Цокотуха залез в институтскую базу данных и покрылся холодным потом, когда узрел, что эта цепочка аминокислот звено к звену повторяет цепочки ДНК дома Романовых.

Именно об этом Галя и поведала Юрану.

Разумеется, шепотом.

– Я – царь? – округлил глаза кентавр.

Галя смутилась.

– М-м... не совсем, – призналась она. – Вы являетесь потомком русских царей, хотя вас никто не короновал.

– Но я тут совершенно законно?

– Не знаю... – совсем уж растерялась Галина.

Юран лихорадочно начал соображать.

– Так... Я – потомок царей. Я похож на нынешнего царя, меня все за него принимают. Я, выходит, его брат-близнец?

Тут Галя совершенно потеряла контроль над ситуацией.

– Комарик! – заорал Возницкий. – Комарик, мать твою так-растак, где тебя носит?

Штабс-ротмистр Комарик, руководивший операцией прикрытия и по совместительству курировавший теперь кузнеца вместо скоропостижно скончавшегося Михаила Юрьевича Волочкова, чувствовал себя не то чтобы совсем виноватым – на войне все-таки как на войне, – но немного в долгу у Юрана, поэтому прощал ему его плебейские замашки, списывая их на ранение. Не подвел-таки кентавр, на честном слове простоял и проулыбался на террасе весь парад и даже нашел в себе силы самому уйти.

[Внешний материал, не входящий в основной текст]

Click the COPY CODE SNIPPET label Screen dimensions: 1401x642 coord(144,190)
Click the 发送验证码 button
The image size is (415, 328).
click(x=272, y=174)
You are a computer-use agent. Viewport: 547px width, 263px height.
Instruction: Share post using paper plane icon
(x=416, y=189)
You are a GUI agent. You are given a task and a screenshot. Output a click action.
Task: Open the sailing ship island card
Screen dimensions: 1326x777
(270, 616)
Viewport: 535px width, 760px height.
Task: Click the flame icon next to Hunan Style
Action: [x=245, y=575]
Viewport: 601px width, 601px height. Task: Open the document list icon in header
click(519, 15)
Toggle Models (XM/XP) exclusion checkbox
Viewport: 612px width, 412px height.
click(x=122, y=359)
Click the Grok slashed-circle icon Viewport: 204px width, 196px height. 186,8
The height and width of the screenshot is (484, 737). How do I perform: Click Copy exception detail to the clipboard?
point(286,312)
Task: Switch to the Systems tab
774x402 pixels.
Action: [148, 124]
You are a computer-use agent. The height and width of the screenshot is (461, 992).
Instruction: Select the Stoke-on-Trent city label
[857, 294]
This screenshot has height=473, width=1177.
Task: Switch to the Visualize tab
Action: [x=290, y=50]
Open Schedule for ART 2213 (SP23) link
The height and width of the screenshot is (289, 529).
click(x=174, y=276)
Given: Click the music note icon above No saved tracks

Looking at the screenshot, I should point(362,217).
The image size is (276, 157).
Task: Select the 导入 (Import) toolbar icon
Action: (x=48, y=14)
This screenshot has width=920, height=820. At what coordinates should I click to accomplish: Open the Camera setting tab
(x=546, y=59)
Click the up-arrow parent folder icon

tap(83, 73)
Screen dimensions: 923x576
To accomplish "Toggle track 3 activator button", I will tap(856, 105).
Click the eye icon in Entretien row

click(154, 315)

Снайпера, правда, не успели схватить, тот вместо себя какого-то дедушку оставил, инсценировав наспех, будто это старикан стрелял. Но ничего, найдут.

Комарик вошел в лазарет, под который оборудовали бильярдную.

– Ну что опять? – устало посмотрел он на опекаемого.

– Я должен там оказаться. – Крокодил выпустил в воздух колечко дыма. Хоть штурмом берите Зимний – мне нужно быть на этом приеме.

Гиви Зурабович пробормотал под нос что-то вроде "теща, вертись, как хочешь, но завтра похороны", потом вырвал из лап рептилии газету и вышел.

Вскоре до Крокодила стали доноситься обрывки разговора. Гиви постоянно повторял слова "кацо", "отец родной", "брат родной", клялся в дружбе, но о деле не проронил ни слова.

Устав вслушиваться, гад погрузился в свои мысли.

Четыре дня назад, вынырнув в Фонтанке возле памятника Чижику-Пыжику, изобразив из себя алкоголика, решившего выпить с персонажем знаменитой песенки, Крокодил выполз на набережную и окольными путями добрался до антикварной лавки на Бармалеевой. Одежду Крокодила отправили в химчистку, и через три часа он уже вернулся в "Palace".

Гад был вне себя от злости. Его перехитрили. Ждали покушения в жандармерии или нет, он не знал, да это и неважно. Вопрос был в том, что заказ необходимо выполнить: сто миллионов золотом – с такими суммами не шутят.

Сегодня во всех столичных газетах сообщалось, что двадцать шестого января состоится ежегодная аудиенция в Царском Селе, которой удостаиваются видные деятели науки и культуры, а также общественные деятели, гости страны и учащиеся Пажеского и кадетских корпусов, чем-либо отличившиеся в ходе обучения.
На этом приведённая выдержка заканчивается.